¿DOCENTES UNIVERSITARIOS O SIMPLES INSTRUMENTOS FINANCIEROS?
Leticia Romero
romerolety2@hotmail.com
Desde hace más de una década entraron con fuerza las políticas públicas dirigidas a la educación superior. Inicialmente el cambio fue acompañado por una reforma del Art. 3. En donde el estado se comprometía a impulsar y promover los estudios superior, es decir se deslindaba de su compromiso de ofrecer educación laica y gratuita para todos en ese nivel, pero sobre todo se cuidaba de prometer seguirlas financiando.
A mediados de los noventas, era un hecho que las universidades transitaban hacia la diversificación de su financiamiento, esto es, la vieja relación del modelo del otorgamiento de recursos vía incremento de matrícula dejó de operar. Ahora cada institución de educación superior debía ganarse su financiamiento concursando por obtener cada centavo. El estado comienza a operar un esquema de otorgamiento de recursos creando una serie de organismos o dispositivos que comenzarían a distribuir los dineros según los compromisos y resultados, que él mismo estado o los bancos que otorgaban los prestamos señalaban como prioritarios para alcanzar la calidad.
A partir de entonces tres fueron por lo menos las vías conocidas para obtener presupuestos: la evaluación de las instituciones, la evaluación de los profesores y la evaluación de proyectos de investigación. A cada una se le asignó un programa que se le denomina según su sigla PRIDE Programa de Primas al Desempeño del Personal Académico de Tiempo Completo; PIFI (programa Institucional de fortalecimiento Institucional) PIFOP (programa Institucional de fortalecimiento y operación del posgrado).
A partir de allí se derivaron cada vez más dispositivos, para que el profesor saliera a estudiar el posgrado (fondos para la formación del profesorado) del Programa de Mejoramiento del Profesorado (PROMEP) para que le profesor obtuviera recursos de investigación (SNI) para remplazar la planta académica vieja por otra que viniera con estudios de posgrado( Fondos para la contratación de profesores habilitados (PROMEP).

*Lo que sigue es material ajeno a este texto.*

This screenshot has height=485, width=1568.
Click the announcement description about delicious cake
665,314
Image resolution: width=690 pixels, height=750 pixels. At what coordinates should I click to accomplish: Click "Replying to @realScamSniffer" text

La situación derivó en una carrera enloquecida por obtener puntos. Hoy los profesores tienen al menos 4 o 5 programas para demostrar su calidad: PERTENECER AL SISTEMA NACIONAL DE INVESTIGADORES (SNI); TENER PERFIL PREFERENCIAL O DESEABLE (PROMEP); TENER EL MAXIMO GRADO DE HABILITACION (DOCTORADO), pertenecer a un Cuerpo académico (CA); CONTAR CON LA BECA AL DESEMPEÑO ACADÉMICO (PRIDE).
Lo que nunca imaginamos es que bajo este pretexto, los profesores termináramos siendo los encargados de traer el presupuesto para nuestras universidades, pasamos de ser docentes a ser un punto, un porcentaje una moneda, una simple vía para conseguir recursos. Permitimos al estado llegar a tal grado que ahora valemos un número que puede ser cuantificable desde .25 hasta un punto porcentual. Por ejemplo el profesor que logra ser SNI, PERFIL DESEABLE, DOCTOR, miembro del un CA consolidado Y CALIFICA EN EL PRIDE, vale 1 que se traduce en un porcentaje del presupuesto, si el profesor es PERFIL DESEABLE Y DOCTOR, PERO NO ES SNI, vale .75; si el profesor solo es doctor pero no es PROMEP ni SIN, ¡lastima vale apenas .25, esto es, si el profesor no ha logrado obtener ninguno de estos indicadores ¡NO VALE NADA!. Que ¡importa la experiencia! ¡Una vida dedicada a las aulas!, su dedicación, su vocación, su honestidad, su entrega Repito NO VALE NADA.
Pero veamos, resulta que para lograr valer por lo menos .50 el profesor debe entre otras actividades, dirigir tesis, si son doctorales mejor; asistir y participar en congresos nacionales e internacionales; publicar en editoriales de alto prestigio, que además el mismo PROMEP les señala ¡gran negocio!!; impartir clases en posgrado, mejor si es en doctorado; participar en proyectos de investigación; participar en colaboraciones nacionales e internacionales, cultivar redes nacionales e internacionales; participar en comités editoriales, órganos de gobierno interno, y diferentes comités que cada vez aumentan en número.